In the years that followed, and as my team sank lower and lower, The Football Man was to provide great solace. A veteran reporter on the circuit, Hopcraft had actually pulled off a very modern trick. Instead of responding to the quotidian demands of sports editors, he described honestly and lyrically the people who inhabited the (then) dusty corridors of club football - players, managers, referees and directors - in a style that chimed perfectly with the burgeoning sociological analysis of the late 1960s.
It was not all positive. The Football Man paved the way for a legion of smart alecs, myself included, to take up their typewriters and, you know, really plunge into the heart and soul of the game. Hopcraft had shown us that football was not only a cause, but a circus in which the real stories took place away from the public gaze.
So when I read Simon Kuper's introduction to The Football Men, acknowledging his debt to Hopcraft, and recalled Kuper's previous titles, all of them dauntingly impressive, I naturally expected a masterly postmodern take on the old classic. Instead of which the book turns out to be no more than a collection of Kuper's writings, most of them on individual players, but also including the film-maker, the late Anthony Minghella, all of which have appeared in various publications since 1997.
But then I read on and ended up relieved. As Kuper - one of the best of several contemporary Jewish soccer scribes - admits, unlike in Hopcraft's day, we need hardly be reminded of football's importance any more. Or of how, the more important it has become, the more ludicrous it grows.
Kuper has two main strengths. Born in Africa, raised in Holland and a resident of numerous American and European cities, currently Paris, he never shrinks from pricking parochial sensibilities. The British, he points out in a piece on Wayne Rooney, much prefer ugly footballers to pretty ones, like Beckham or Owen. At the same time, Kuper laces this weltanschauung with the devilment of an English satirist. The German Lothar Matthäus inhabits a particularly comic interlude. (He is obsessed with mobile phones.) Equally, encounters with the likes of Rivaldo and Glenn Hoddle make one wonder how any talented player can field the attention this brings, yet remain sane in the process. Especially when confronted by reporters like Kuper who insist on asking awkward questions.
That is of course half the shtick, so that when the modern football man lets slip another cliché, we readers can comfort ourselves with the thought that, hey, even if we had been a bit more talented as kids, a bit braver; even if we had made the grade, how banal a social morass we would have been dropped into.
Kuper admits that he has now given up chasing interviews with footballers. Not worth the humiliation. But this begs the question, in the increasingly ring-fenced, sponsor-patrolled heights of the professional game, how intelligent writers will find enough interesting material to nourish discerning readers.

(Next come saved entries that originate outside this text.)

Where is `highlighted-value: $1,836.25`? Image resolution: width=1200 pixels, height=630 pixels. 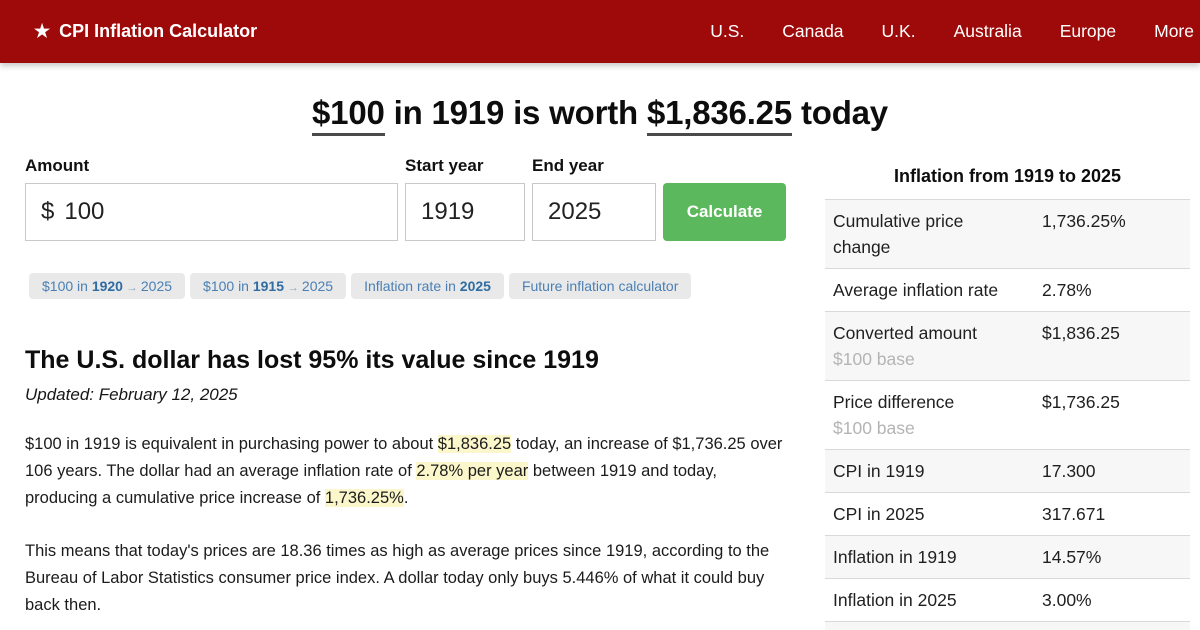 highlighted-value: $1,836.25 is located at coordinates (474, 444).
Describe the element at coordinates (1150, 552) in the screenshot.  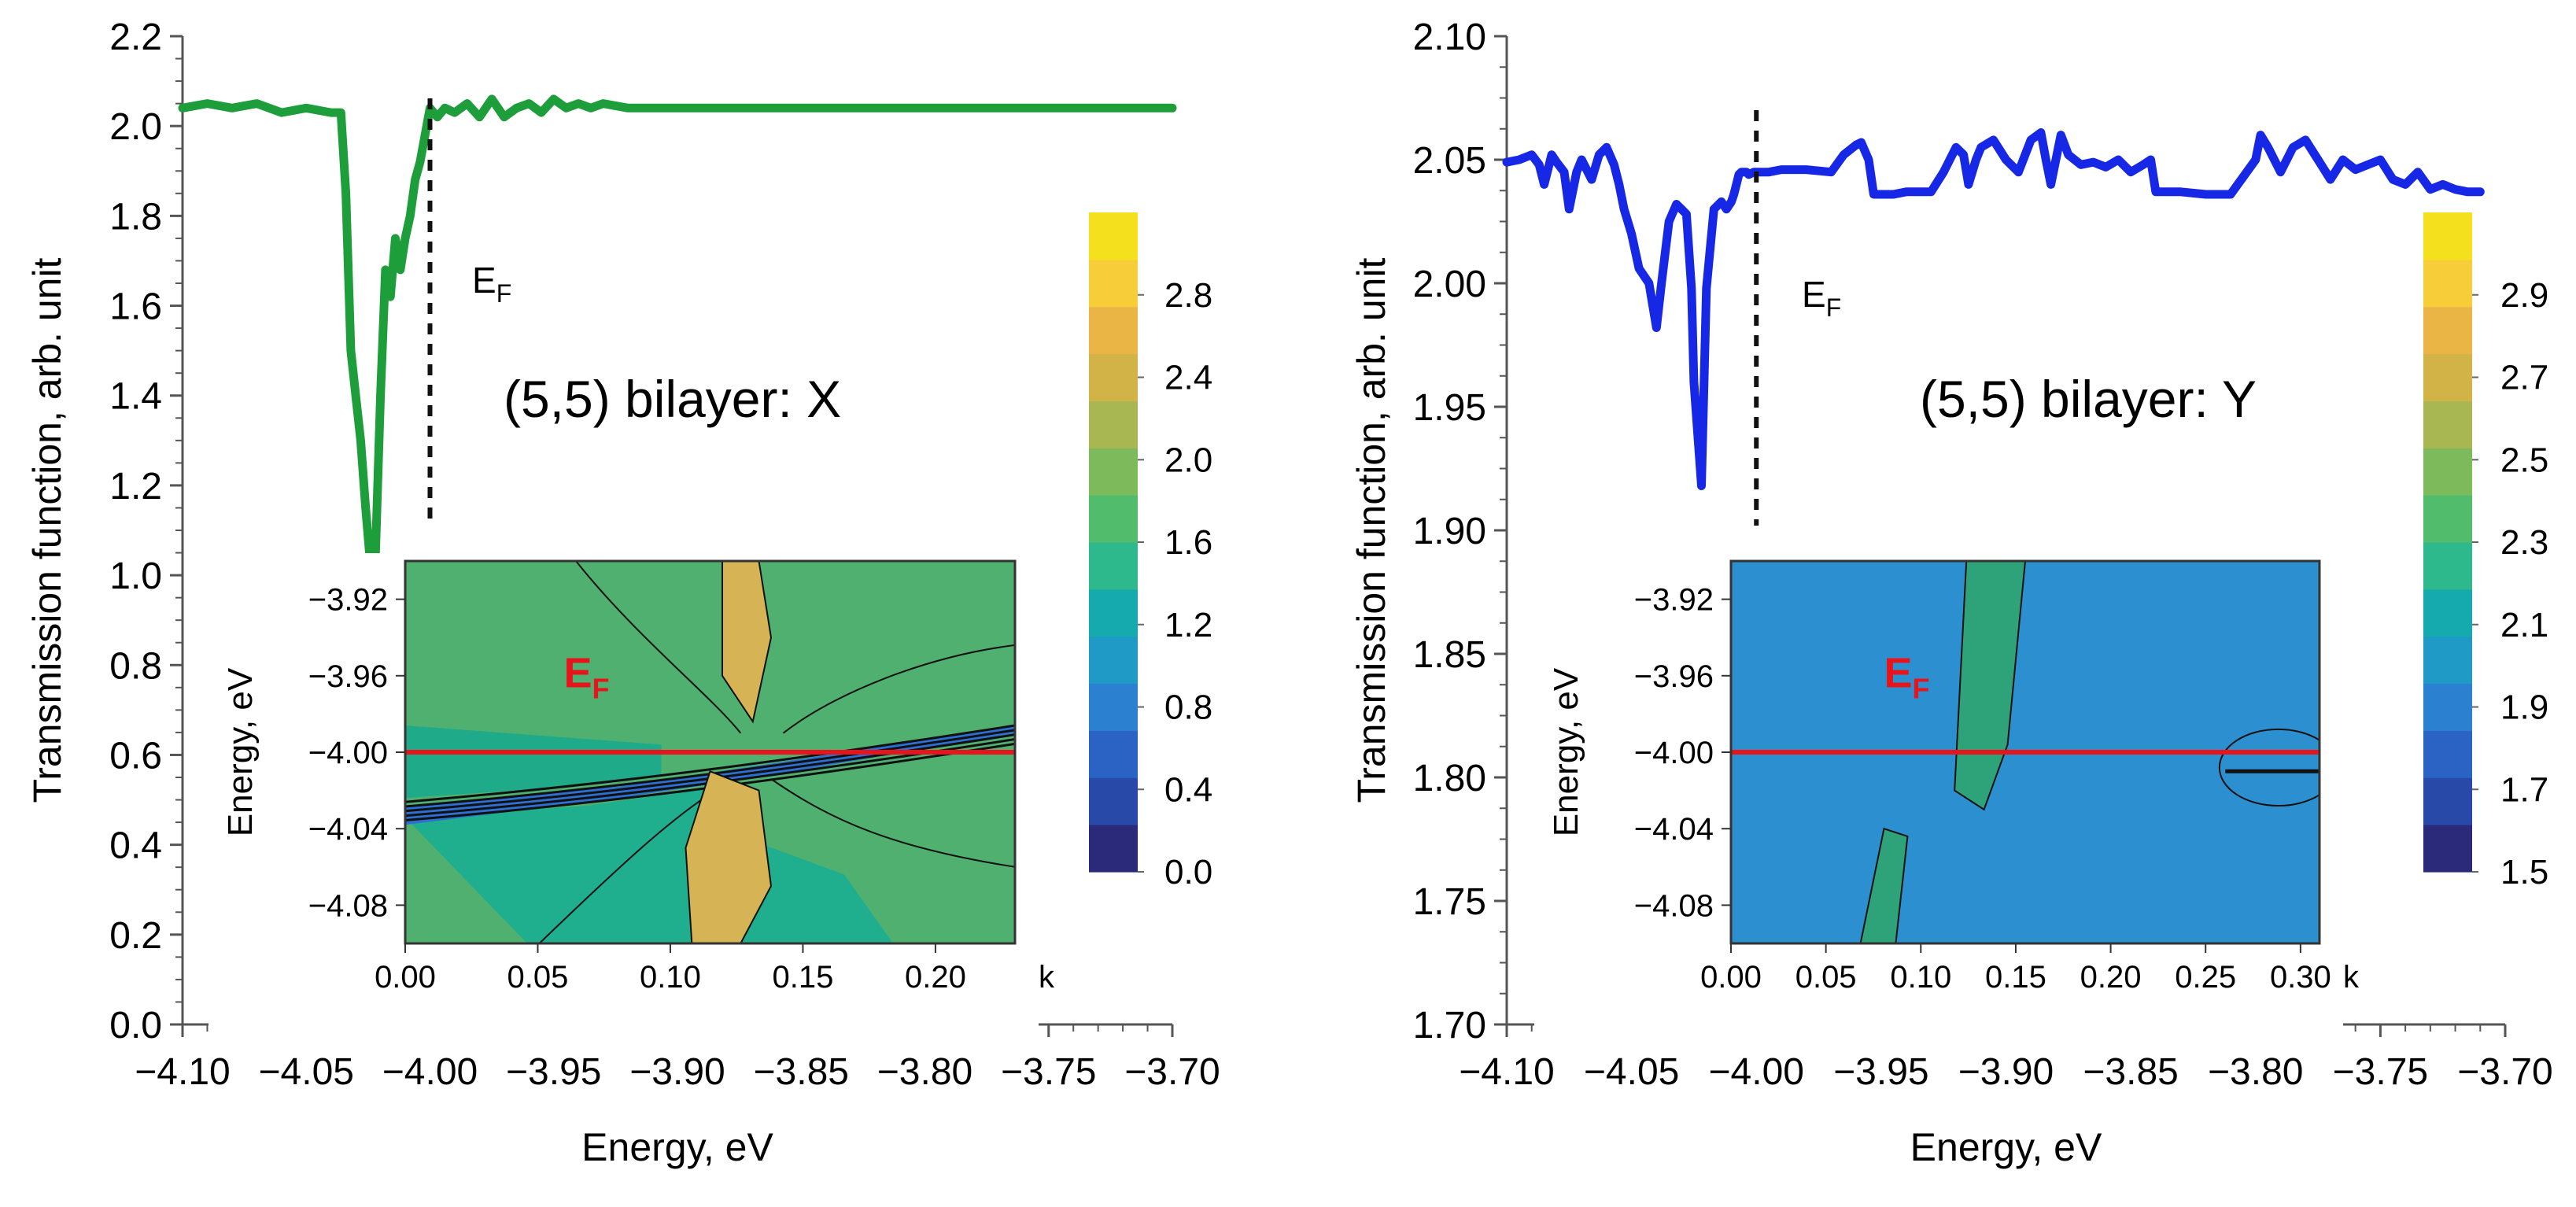
I see `left-colorbar: 0.0 0.4 0.8 1.2 1.6 2.0 2.4 2.8` at that location.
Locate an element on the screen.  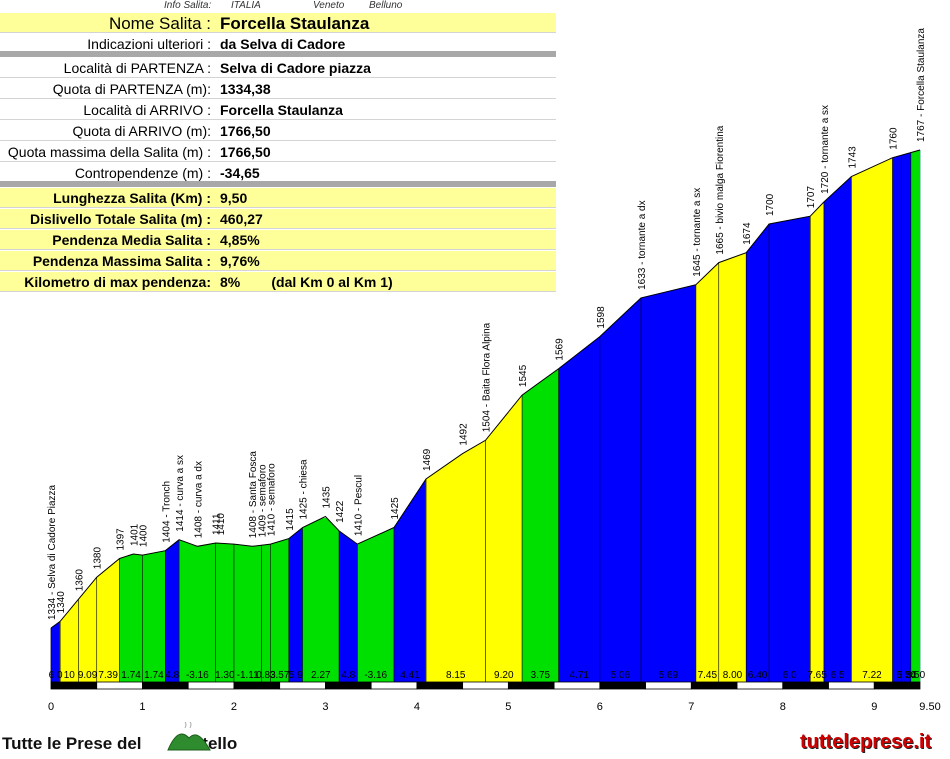
point-label: 1545 is located at coordinates (524, 376).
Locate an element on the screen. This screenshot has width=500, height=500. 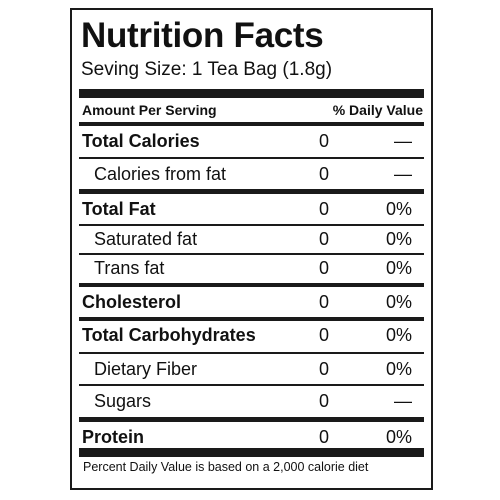
row-cholesterol: Cholesterol 0 0% is located at coordinates (252, 302).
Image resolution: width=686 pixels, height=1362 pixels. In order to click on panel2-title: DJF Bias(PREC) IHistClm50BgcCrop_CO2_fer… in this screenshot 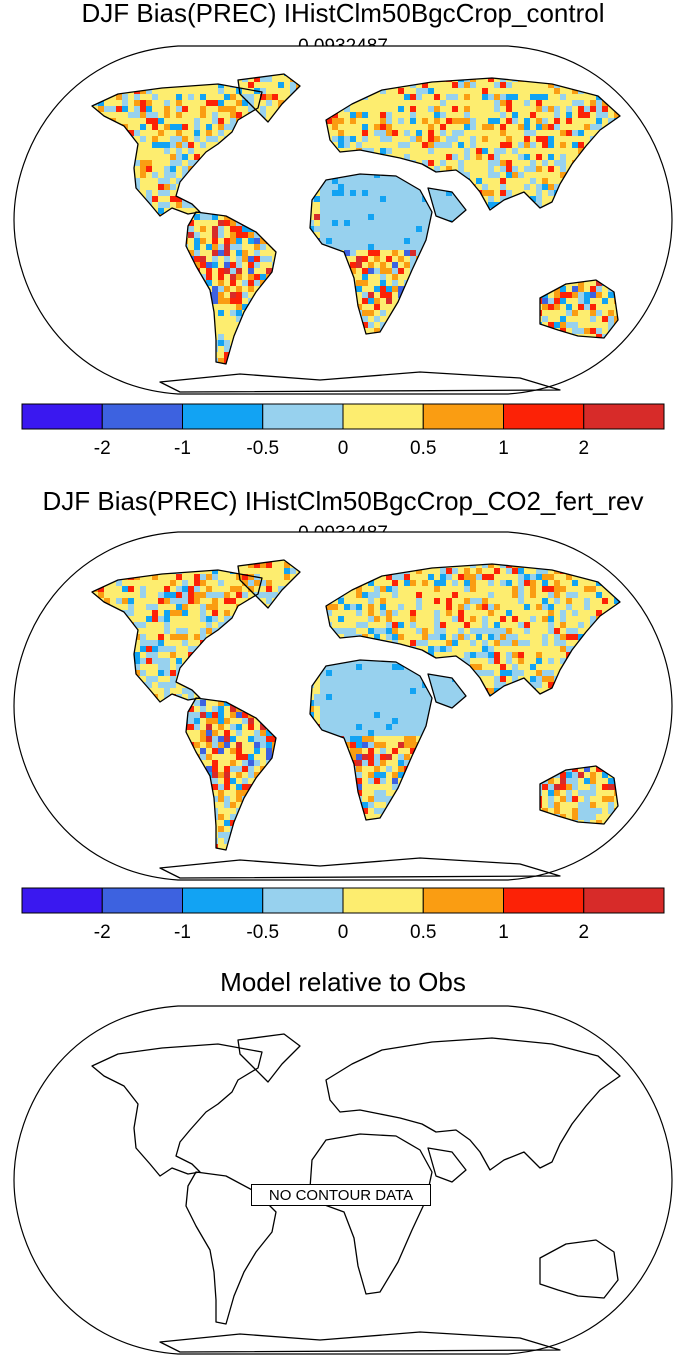, I will do `click(343, 501)`.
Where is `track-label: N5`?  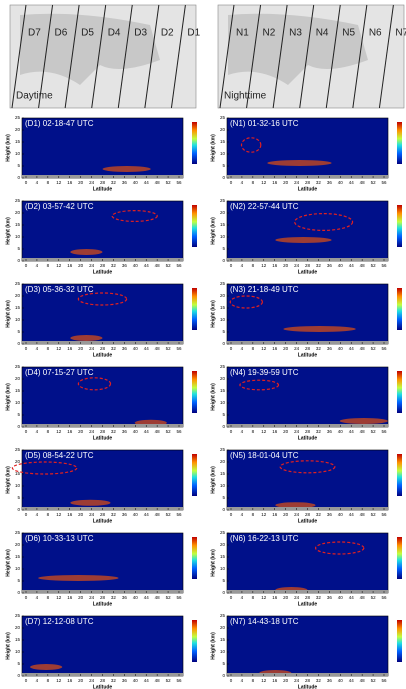 track-label: N5 is located at coordinates (348, 34).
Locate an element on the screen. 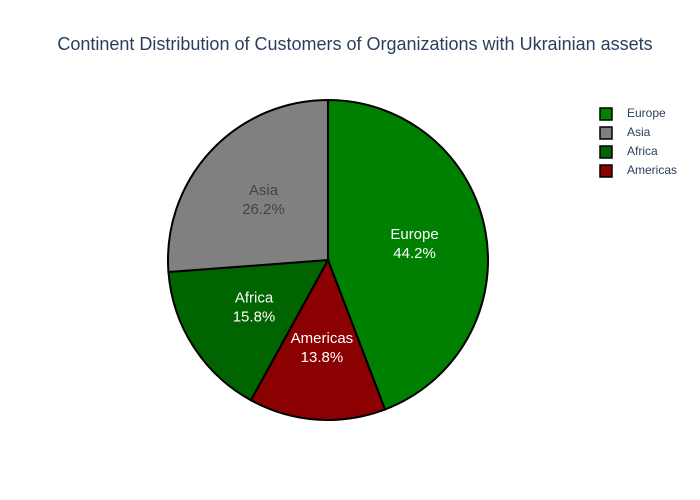 The width and height of the screenshot is (700, 500). legend-label: Africa is located at coordinates (642, 151).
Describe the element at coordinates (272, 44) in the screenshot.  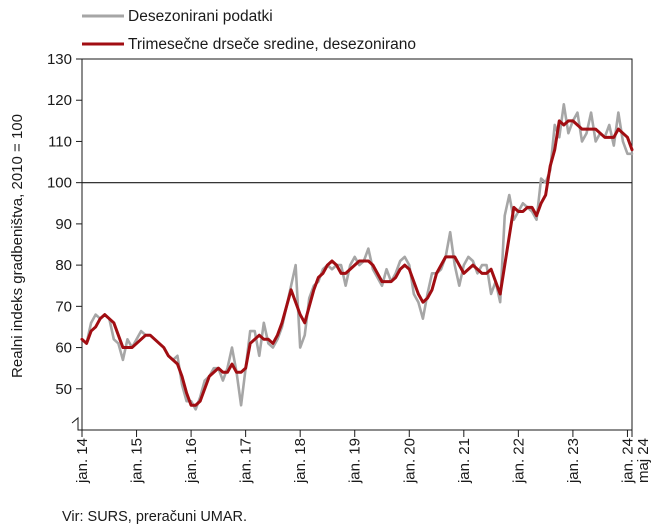
I see `legend-label-moving-average: Trimesečne drseče sredine, desezonirano` at that location.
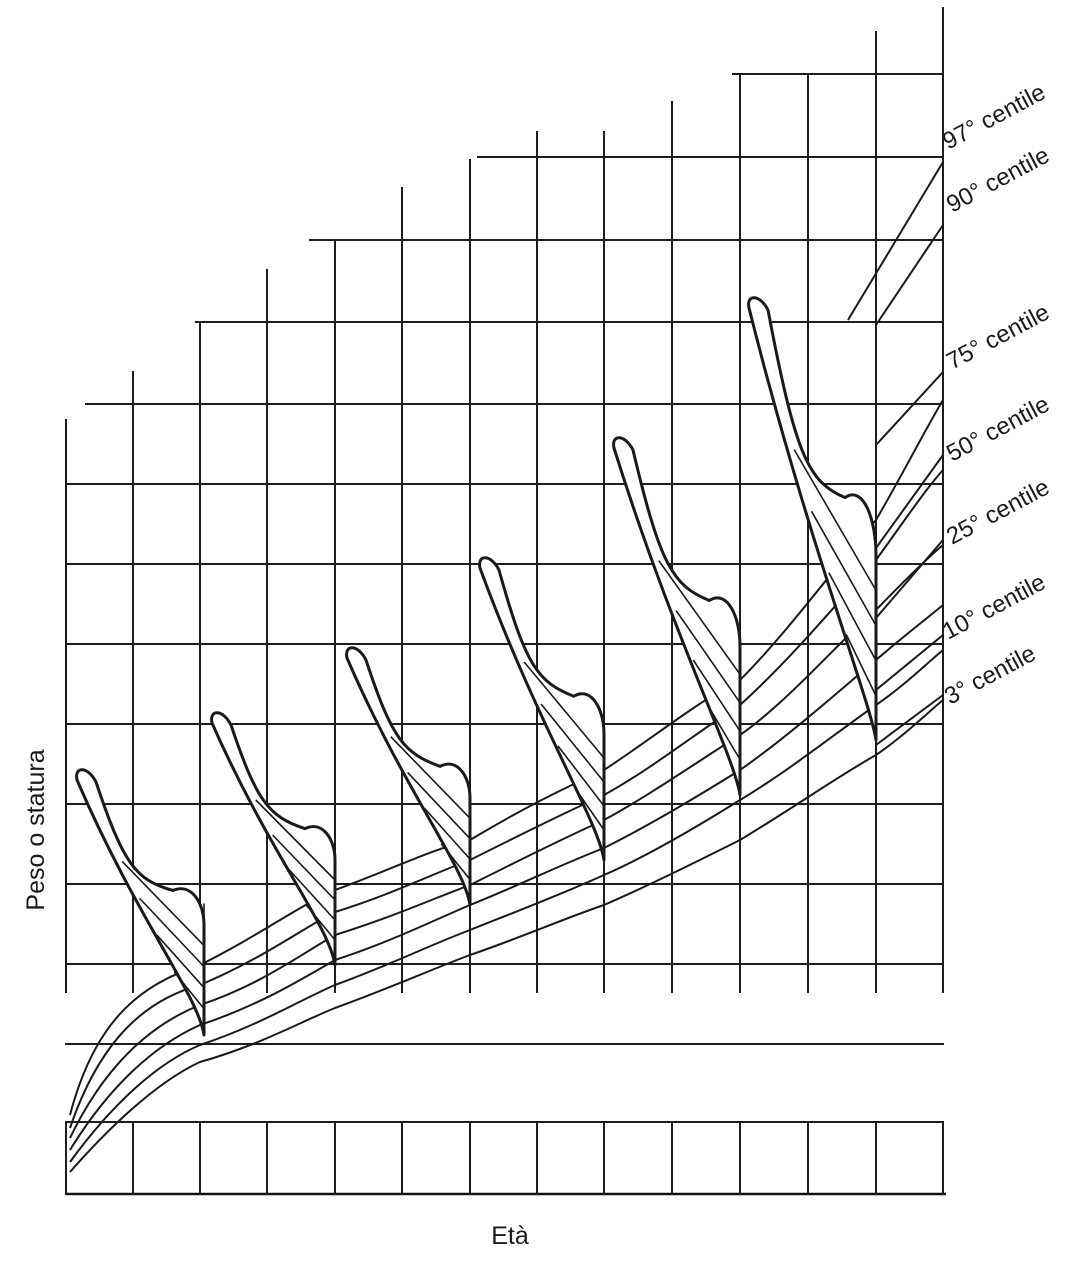 The image size is (1073, 1262). What do you see at coordinates (998, 338) in the screenshot?
I see `centile-label: 75° centile` at bounding box center [998, 338].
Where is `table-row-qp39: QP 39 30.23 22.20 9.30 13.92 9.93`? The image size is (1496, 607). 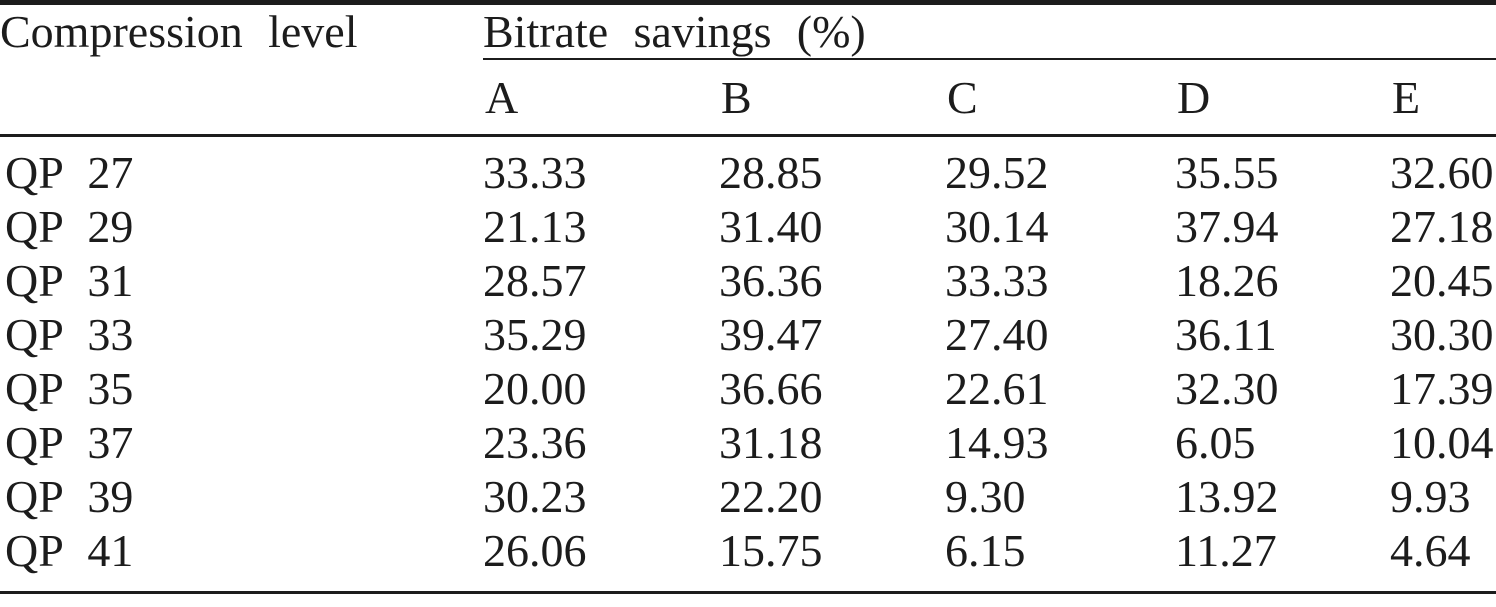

Arthur Hopcraft pretty much gave up football after The Football Man appeared in 1968, going on to an illustrious career writing screenplays. So what next for Kuper? There is a clue at the end of this entertaining and often hilarious assortment, and in his more recent news features in the Financial Times. But, as the author is always ready to remind us, in football as in life, it could go either way.